[[ RECORDS TO PROCESS open ]]

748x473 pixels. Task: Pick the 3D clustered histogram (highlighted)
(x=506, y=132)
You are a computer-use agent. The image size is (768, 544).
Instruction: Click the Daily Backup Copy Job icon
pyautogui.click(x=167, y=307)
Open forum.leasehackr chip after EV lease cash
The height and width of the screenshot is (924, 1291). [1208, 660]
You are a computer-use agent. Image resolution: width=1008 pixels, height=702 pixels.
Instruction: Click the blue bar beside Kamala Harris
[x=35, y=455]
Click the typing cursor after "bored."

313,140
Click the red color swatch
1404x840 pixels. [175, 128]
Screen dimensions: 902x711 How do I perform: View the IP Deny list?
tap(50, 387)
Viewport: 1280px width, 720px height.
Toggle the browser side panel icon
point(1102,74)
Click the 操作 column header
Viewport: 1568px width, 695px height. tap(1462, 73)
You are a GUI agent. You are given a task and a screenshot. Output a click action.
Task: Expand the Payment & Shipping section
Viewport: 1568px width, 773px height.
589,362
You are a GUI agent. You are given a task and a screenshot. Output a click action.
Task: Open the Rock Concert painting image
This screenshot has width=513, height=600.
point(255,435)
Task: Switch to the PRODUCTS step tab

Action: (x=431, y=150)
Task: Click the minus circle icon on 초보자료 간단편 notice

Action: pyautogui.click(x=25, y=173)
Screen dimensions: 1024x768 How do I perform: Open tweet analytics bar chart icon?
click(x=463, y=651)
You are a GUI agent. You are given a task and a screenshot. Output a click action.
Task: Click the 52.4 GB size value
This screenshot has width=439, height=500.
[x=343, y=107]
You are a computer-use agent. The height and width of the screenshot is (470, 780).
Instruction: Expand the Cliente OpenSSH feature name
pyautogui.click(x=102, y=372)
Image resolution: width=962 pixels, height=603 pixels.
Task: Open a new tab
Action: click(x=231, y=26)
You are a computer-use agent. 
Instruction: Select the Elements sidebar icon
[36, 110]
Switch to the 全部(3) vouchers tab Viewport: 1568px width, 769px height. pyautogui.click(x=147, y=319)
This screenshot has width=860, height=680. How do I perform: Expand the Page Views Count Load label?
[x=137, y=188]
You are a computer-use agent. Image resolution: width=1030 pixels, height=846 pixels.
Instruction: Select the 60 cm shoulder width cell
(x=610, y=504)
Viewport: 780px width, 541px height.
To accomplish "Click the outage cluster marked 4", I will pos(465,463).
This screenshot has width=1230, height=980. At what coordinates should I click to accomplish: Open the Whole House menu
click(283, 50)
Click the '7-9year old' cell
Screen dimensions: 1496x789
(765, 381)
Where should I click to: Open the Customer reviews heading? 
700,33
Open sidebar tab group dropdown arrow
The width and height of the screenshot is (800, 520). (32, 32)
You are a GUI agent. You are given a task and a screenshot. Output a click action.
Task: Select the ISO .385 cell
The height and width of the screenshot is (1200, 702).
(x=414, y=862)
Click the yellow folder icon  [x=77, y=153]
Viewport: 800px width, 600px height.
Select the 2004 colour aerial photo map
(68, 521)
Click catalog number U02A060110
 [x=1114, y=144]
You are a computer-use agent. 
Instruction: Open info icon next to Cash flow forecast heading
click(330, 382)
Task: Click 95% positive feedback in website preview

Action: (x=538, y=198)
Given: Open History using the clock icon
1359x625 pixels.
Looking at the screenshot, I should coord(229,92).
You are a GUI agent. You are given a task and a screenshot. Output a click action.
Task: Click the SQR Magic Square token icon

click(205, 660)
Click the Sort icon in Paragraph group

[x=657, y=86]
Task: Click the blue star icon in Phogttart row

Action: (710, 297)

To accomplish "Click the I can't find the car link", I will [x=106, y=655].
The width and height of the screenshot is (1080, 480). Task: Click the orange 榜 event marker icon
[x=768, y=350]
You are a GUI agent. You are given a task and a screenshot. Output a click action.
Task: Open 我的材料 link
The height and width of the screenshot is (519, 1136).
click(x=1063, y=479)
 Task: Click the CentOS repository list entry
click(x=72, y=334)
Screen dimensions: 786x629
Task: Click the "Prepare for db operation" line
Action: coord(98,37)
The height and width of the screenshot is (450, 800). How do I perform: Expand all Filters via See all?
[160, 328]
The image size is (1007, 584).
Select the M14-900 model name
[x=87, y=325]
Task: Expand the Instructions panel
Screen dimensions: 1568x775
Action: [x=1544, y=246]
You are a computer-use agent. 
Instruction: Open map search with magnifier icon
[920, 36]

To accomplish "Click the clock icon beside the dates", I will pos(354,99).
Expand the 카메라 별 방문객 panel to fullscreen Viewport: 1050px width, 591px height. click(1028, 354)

[[ RECORDS TO PROCESS closed ]]

WHAT TO PRODUCE
All that should be written out is the stretch of lines above between the one holding "Toggle the browser side panel icon" and the one holding "Task: Open the Rock Concert painting image", inclusive, exactly as given.

EXERCISE SOLUTION
Toggle the browser side panel icon
point(1102,74)
Click the 操作 column header
Viewport: 1568px width, 695px height. tap(1462, 73)
You are a GUI agent. You are given a task and a screenshot. Output a click action.
Task: Expand the Payment & Shipping section
Viewport: 1568px width, 773px height.
589,362
You are a GUI agent. You are given a task and a screenshot. Output a click action.
Task: Open the Rock Concert painting image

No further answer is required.